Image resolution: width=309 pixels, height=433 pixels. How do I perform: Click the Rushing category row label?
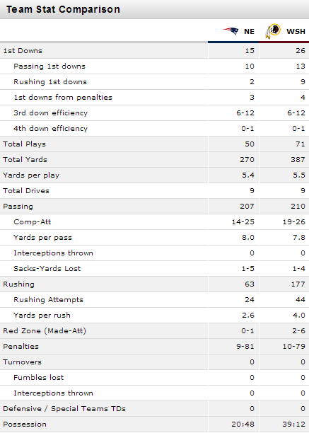coord(19,284)
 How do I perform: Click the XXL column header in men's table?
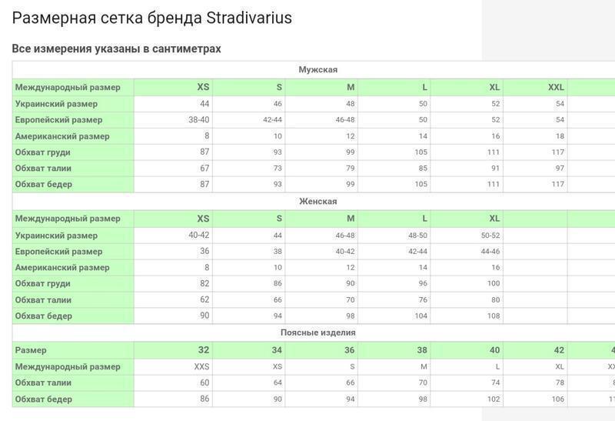pyautogui.click(x=556, y=87)
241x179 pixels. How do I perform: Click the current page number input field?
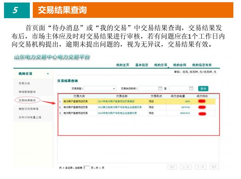click(86, 168)
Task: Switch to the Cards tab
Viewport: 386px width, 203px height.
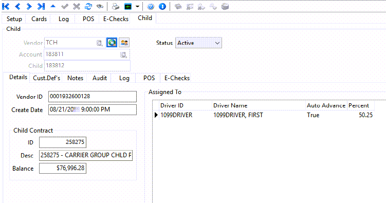Action: 39,19
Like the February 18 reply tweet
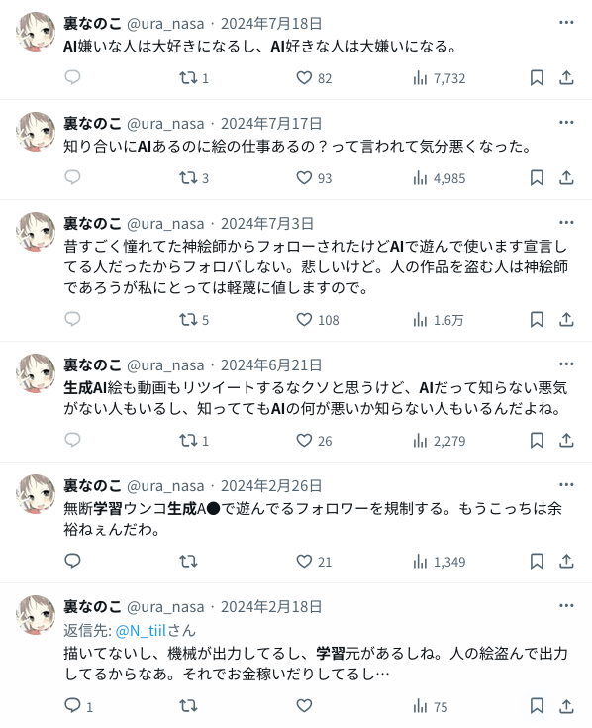Image resolution: width=592 pixels, height=728 pixels. point(304,706)
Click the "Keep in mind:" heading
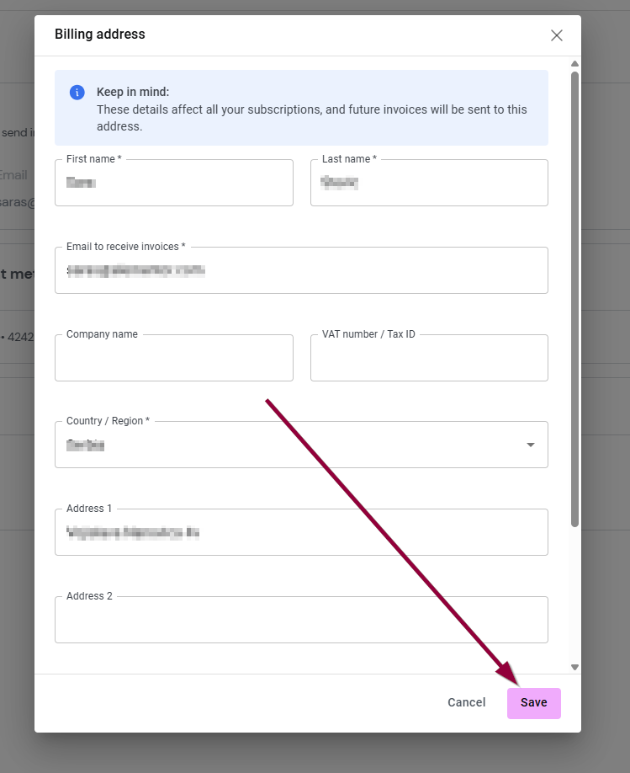 click(x=133, y=92)
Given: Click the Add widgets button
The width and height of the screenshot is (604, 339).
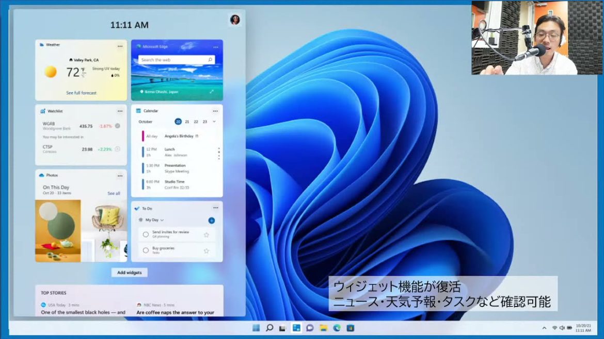Looking at the screenshot, I should pos(129,273).
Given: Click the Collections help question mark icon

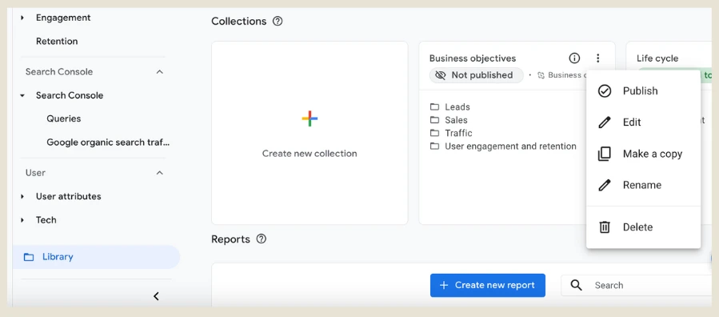Looking at the screenshot, I should tap(278, 21).
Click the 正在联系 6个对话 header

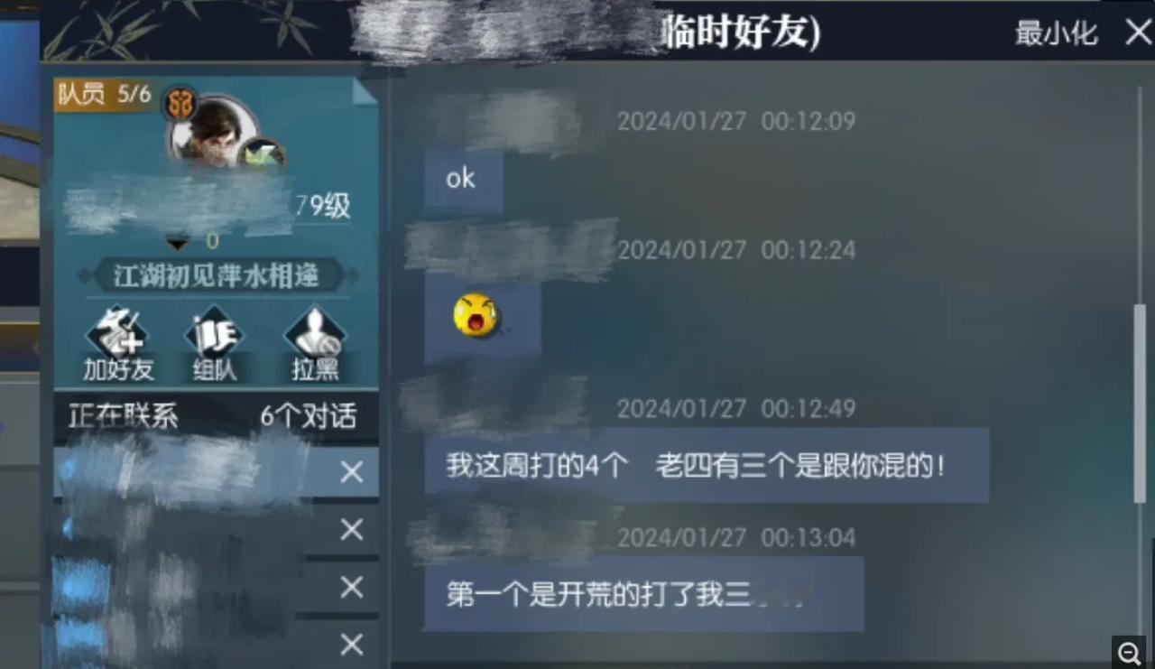(215, 416)
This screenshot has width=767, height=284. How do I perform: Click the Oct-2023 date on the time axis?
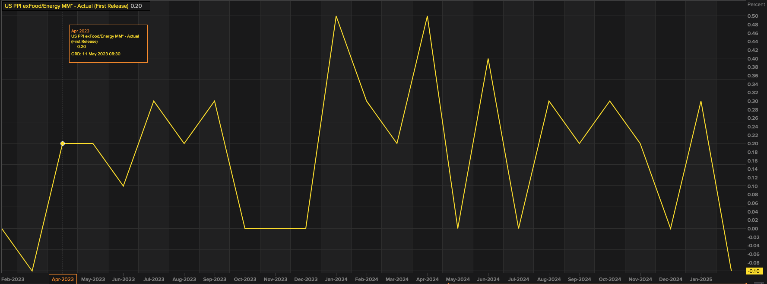point(245,279)

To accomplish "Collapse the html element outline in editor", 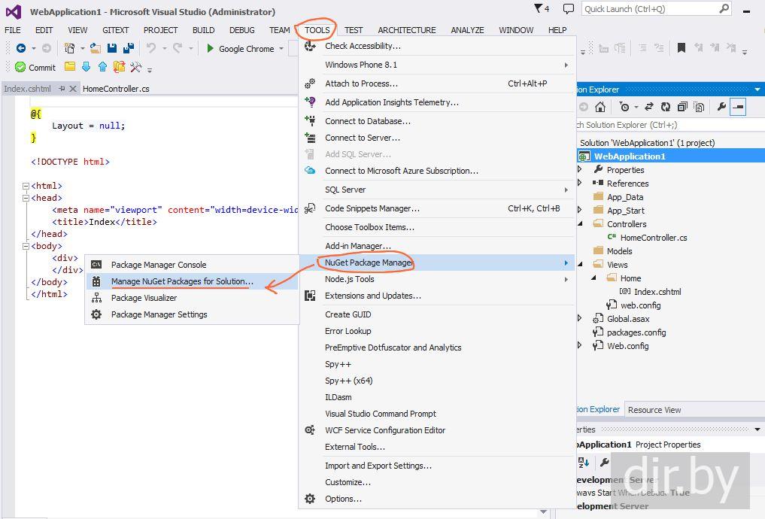I will pos(26,186).
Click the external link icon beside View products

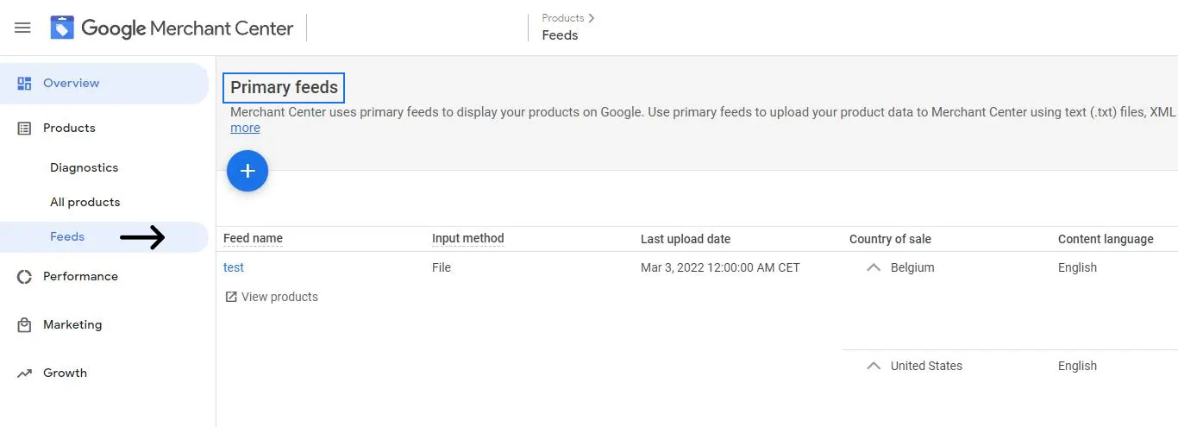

◆ **WORK REQUIRED**: All pictures are to be skipped. Output, word for word, the lines in the data above starting at the line containing "Task: Switch to the Cards tab" and ending at the line containing "Given: Click the Add widgets button".

◆ **TASK RESPONSE**:
Task: Switch to the Cards tab
Viewport: 386px width, 203px height.
Action: 39,19
Like the February 18 reply tweet
Image resolution: width=592 pixels, height=728 pixels. point(304,706)
Click the "Keep in mind:" heading
 click(x=133, y=92)
Given: Click the Add widgets button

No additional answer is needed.